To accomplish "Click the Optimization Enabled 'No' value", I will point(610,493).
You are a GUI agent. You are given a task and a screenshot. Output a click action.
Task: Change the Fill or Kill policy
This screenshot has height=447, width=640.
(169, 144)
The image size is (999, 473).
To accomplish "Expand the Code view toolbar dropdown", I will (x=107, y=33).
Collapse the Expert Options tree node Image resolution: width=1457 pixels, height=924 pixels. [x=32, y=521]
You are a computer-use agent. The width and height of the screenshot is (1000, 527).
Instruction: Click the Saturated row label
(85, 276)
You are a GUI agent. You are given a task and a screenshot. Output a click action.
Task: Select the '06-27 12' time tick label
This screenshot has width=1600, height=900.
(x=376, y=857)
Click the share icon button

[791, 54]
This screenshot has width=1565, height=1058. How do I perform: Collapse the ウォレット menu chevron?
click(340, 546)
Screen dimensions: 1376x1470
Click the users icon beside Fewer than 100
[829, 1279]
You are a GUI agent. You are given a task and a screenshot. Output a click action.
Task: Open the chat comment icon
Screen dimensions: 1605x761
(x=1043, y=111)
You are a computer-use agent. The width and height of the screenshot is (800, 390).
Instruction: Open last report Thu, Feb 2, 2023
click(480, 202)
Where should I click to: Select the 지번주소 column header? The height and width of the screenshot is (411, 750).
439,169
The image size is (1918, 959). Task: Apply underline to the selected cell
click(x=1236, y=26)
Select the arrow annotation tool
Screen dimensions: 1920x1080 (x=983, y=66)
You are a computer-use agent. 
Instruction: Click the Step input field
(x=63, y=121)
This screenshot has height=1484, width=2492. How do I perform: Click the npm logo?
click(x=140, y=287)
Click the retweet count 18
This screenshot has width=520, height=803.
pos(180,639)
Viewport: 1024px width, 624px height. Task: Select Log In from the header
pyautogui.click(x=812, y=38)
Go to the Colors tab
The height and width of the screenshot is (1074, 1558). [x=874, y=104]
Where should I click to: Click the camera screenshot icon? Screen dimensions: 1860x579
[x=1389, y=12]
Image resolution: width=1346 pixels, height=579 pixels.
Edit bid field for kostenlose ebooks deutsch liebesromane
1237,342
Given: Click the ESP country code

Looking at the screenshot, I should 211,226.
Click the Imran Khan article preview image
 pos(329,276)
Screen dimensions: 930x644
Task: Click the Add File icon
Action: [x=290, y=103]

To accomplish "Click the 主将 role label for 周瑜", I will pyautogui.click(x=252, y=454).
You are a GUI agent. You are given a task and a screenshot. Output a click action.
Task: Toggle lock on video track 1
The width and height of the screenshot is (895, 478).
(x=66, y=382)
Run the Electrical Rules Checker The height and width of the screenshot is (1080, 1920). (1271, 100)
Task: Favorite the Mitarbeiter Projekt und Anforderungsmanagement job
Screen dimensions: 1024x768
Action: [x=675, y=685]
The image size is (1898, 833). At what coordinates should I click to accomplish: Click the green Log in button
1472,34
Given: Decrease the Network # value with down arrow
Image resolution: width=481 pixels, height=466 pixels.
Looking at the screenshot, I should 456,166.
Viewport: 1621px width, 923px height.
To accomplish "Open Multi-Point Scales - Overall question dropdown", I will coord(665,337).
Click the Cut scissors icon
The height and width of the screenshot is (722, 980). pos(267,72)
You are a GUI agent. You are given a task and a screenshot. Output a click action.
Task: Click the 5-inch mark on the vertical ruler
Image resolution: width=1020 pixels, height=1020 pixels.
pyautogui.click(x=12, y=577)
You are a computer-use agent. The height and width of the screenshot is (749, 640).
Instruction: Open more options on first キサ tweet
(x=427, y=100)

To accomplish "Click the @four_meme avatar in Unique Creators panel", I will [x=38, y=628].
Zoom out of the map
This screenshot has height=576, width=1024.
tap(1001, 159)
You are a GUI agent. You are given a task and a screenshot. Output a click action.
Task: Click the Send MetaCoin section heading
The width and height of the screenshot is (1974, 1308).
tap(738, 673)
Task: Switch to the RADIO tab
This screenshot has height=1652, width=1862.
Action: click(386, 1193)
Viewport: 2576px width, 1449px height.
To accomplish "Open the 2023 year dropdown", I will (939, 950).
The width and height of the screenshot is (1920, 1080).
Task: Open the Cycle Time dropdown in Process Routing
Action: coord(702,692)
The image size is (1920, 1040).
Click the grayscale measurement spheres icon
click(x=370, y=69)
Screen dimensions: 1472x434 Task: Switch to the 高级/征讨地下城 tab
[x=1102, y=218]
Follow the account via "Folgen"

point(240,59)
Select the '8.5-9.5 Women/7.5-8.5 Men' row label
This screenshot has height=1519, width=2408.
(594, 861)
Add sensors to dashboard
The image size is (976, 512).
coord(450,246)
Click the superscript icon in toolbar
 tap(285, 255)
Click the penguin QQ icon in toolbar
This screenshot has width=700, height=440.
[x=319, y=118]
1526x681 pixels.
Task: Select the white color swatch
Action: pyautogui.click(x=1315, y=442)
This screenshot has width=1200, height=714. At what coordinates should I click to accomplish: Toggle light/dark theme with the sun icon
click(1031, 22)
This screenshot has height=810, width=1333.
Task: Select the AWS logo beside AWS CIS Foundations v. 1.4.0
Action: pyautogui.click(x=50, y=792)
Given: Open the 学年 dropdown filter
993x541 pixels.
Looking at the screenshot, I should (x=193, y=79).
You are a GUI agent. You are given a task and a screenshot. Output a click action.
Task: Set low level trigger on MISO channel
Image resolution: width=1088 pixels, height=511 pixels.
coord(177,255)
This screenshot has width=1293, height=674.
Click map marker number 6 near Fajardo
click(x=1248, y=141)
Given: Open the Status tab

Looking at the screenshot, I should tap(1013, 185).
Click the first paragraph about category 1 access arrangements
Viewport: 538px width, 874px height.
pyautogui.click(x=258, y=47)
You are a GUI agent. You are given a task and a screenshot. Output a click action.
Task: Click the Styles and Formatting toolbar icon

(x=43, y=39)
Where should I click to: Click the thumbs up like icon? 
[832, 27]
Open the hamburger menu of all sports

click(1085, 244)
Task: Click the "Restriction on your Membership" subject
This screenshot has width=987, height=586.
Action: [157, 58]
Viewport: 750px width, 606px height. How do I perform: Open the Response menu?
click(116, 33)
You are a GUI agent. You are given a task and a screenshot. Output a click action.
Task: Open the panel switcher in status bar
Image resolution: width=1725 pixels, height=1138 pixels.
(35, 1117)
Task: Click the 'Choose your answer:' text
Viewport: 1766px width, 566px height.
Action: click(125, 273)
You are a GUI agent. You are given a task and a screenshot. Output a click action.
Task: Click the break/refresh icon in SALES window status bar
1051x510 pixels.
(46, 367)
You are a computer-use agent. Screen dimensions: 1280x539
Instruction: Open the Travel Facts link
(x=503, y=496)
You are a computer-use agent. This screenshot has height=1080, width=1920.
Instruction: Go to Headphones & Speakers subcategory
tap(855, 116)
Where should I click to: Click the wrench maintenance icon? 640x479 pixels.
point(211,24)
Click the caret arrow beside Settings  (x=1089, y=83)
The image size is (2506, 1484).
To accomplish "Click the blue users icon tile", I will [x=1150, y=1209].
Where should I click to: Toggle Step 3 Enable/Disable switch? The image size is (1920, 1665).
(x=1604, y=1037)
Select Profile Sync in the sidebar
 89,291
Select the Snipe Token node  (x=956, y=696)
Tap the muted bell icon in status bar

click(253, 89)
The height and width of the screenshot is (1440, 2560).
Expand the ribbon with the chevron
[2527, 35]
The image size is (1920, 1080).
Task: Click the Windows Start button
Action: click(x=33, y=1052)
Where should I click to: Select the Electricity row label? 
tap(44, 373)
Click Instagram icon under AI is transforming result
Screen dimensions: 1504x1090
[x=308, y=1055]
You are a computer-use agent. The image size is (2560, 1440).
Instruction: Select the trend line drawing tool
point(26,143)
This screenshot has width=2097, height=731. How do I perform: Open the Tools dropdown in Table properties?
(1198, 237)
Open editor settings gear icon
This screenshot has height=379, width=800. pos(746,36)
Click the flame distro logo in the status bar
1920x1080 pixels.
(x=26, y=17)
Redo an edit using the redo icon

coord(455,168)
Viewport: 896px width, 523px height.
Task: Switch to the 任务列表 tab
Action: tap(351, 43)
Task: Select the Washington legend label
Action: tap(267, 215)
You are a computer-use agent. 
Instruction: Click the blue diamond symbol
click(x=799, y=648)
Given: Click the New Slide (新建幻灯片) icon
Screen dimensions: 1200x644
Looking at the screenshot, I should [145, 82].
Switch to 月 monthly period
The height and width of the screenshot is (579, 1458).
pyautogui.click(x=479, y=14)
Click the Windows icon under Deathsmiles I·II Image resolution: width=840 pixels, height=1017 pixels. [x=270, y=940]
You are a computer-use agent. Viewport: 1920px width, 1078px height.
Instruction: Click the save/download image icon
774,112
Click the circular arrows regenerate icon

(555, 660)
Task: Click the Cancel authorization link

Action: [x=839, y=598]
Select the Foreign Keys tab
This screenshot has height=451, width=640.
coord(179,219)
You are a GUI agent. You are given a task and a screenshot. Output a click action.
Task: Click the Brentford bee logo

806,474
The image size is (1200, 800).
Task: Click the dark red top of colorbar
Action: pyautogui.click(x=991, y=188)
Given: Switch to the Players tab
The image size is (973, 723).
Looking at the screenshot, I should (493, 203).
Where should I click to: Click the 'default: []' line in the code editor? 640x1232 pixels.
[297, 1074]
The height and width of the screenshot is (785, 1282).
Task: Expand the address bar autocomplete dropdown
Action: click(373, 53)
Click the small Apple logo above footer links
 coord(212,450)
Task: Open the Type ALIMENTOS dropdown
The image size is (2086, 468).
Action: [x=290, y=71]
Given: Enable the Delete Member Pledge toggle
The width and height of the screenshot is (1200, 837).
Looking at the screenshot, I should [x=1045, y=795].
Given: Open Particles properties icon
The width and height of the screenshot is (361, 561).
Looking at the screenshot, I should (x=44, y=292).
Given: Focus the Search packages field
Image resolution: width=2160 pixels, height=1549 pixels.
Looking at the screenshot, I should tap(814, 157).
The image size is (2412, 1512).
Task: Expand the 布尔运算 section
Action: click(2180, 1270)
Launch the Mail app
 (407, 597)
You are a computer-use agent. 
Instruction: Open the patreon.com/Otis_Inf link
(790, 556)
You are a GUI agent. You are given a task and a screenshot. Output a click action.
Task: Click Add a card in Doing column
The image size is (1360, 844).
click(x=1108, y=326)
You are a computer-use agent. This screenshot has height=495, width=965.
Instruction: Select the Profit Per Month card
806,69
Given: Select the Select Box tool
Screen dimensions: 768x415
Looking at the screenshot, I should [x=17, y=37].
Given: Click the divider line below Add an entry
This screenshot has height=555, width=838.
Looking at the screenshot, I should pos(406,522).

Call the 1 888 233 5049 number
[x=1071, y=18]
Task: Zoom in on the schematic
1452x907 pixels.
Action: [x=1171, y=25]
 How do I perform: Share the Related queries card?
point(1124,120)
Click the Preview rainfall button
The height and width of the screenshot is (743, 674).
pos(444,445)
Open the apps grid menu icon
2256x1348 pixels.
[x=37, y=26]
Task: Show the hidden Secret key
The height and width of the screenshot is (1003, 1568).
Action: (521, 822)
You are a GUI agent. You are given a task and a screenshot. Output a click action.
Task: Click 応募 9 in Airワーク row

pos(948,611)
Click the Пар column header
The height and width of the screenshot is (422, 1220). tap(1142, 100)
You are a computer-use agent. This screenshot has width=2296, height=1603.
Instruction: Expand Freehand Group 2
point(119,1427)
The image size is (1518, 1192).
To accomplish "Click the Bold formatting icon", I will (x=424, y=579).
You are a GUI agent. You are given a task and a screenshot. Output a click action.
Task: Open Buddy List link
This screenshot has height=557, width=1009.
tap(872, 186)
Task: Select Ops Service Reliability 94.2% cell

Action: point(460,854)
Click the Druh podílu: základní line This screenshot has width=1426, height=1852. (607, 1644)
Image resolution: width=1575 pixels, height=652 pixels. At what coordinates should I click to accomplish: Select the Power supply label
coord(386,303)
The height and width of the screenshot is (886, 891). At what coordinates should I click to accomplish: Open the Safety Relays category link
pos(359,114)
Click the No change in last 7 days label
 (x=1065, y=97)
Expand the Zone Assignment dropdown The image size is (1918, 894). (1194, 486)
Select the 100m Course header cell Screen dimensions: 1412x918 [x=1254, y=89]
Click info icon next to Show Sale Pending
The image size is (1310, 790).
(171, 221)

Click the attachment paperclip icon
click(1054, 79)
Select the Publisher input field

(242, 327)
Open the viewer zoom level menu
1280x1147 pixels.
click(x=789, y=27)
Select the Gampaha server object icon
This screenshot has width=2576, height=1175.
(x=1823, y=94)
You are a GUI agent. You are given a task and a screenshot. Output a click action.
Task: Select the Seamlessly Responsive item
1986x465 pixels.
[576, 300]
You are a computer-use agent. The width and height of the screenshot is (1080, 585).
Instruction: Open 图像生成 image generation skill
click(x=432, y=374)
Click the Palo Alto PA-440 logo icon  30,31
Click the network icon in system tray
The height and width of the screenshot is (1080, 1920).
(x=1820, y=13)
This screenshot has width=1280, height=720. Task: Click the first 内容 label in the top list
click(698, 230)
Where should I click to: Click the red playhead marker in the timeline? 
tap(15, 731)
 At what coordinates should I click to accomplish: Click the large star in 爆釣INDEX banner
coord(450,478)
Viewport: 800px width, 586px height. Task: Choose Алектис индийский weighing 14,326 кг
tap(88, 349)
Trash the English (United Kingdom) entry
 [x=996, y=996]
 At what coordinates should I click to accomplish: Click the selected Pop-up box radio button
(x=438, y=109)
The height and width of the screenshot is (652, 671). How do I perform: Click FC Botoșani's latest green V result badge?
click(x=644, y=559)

What to produce: Reproduce the records above word for word, from the first line through the line that contains "[829, 1279]", including that line.

Written solution:
To accomplish "Click the Optimization Enabled 'No' value", I will point(610,493).
You are a GUI agent. You are given a task and a screenshot. Output a click action.
Task: Change the Fill or Kill policy
This screenshot has height=447, width=640.
(169, 144)
The image size is (999, 473).
To accomplish "Expand the Code view toolbar dropdown", I will (x=107, y=33).
Collapse the Expert Options tree node Image resolution: width=1457 pixels, height=924 pixels. [x=32, y=521]
You are a computer-use agent. The width and height of the screenshot is (1000, 527).
Instruction: Click the Saturated row label
(85, 276)
You are a GUI agent. You are given a task and a screenshot. Output a click action.
Task: Select the '06-27 12' time tick label
This screenshot has width=1600, height=900.
(x=376, y=857)
Click the share icon button

[791, 54]
This screenshot has width=1565, height=1058. How do I perform: Collapse the ウォレット menu chevron?
click(340, 546)
Screen dimensions: 1376x1470
Click the users icon beside Fewer than 100
[829, 1279]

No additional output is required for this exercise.